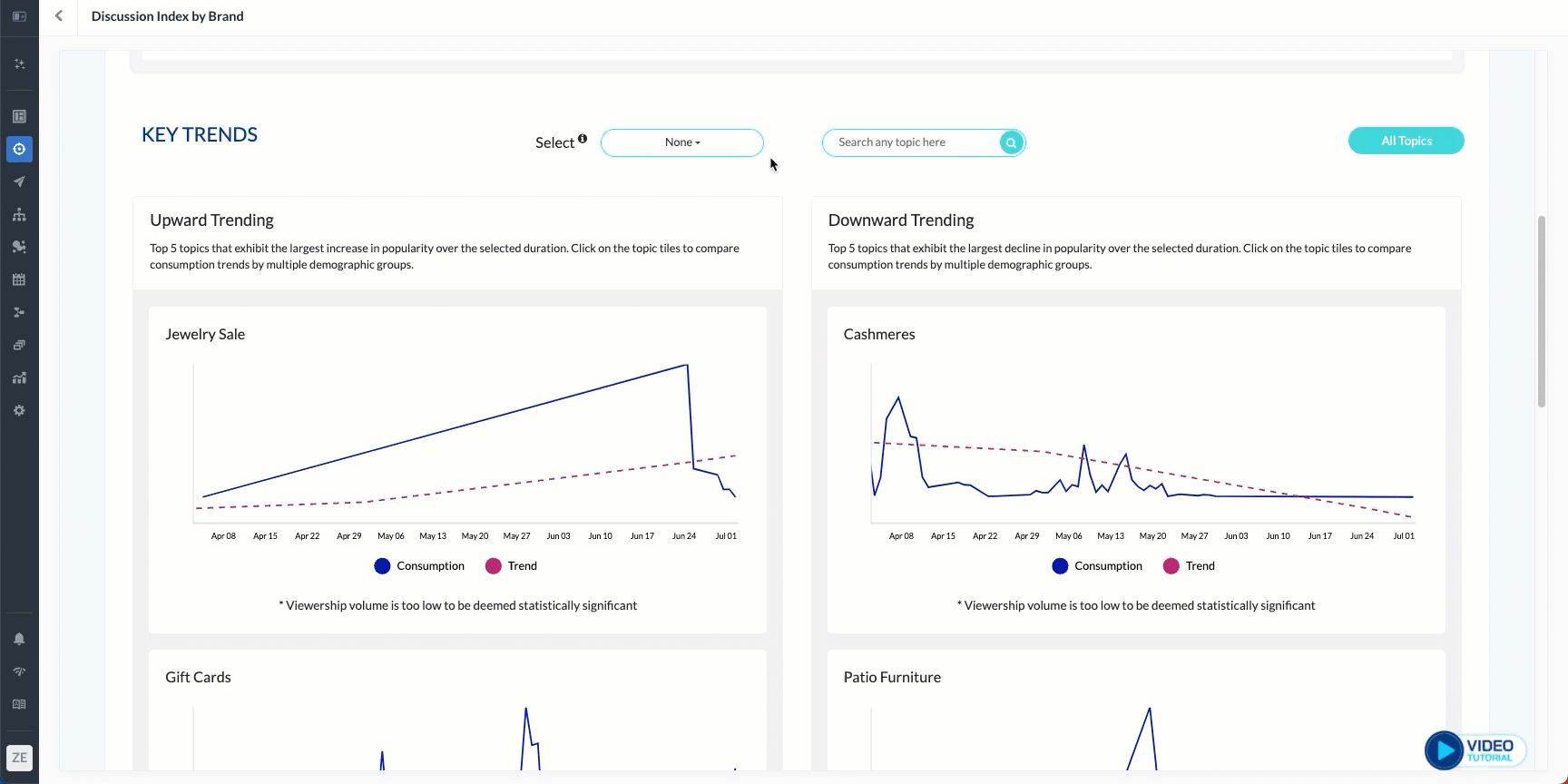Click the magnifier search button in topic search

click(1011, 142)
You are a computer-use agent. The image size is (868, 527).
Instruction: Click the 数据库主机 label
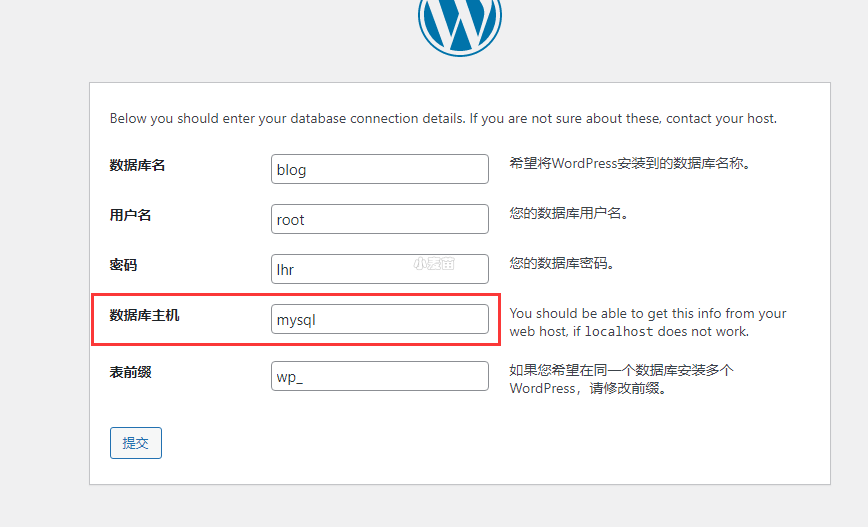coord(145,316)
────────────────
What the task requires ▸ Each line from the one containing "You are a computer-use" through the last line of the entries above should be duplicated exactly, both included; leave out pictures and add nothing.

Result for this exercise ▸
You are a computer-use agent. The image size is (868, 527).
Instruction: Click the 数据库主机 label
coord(145,316)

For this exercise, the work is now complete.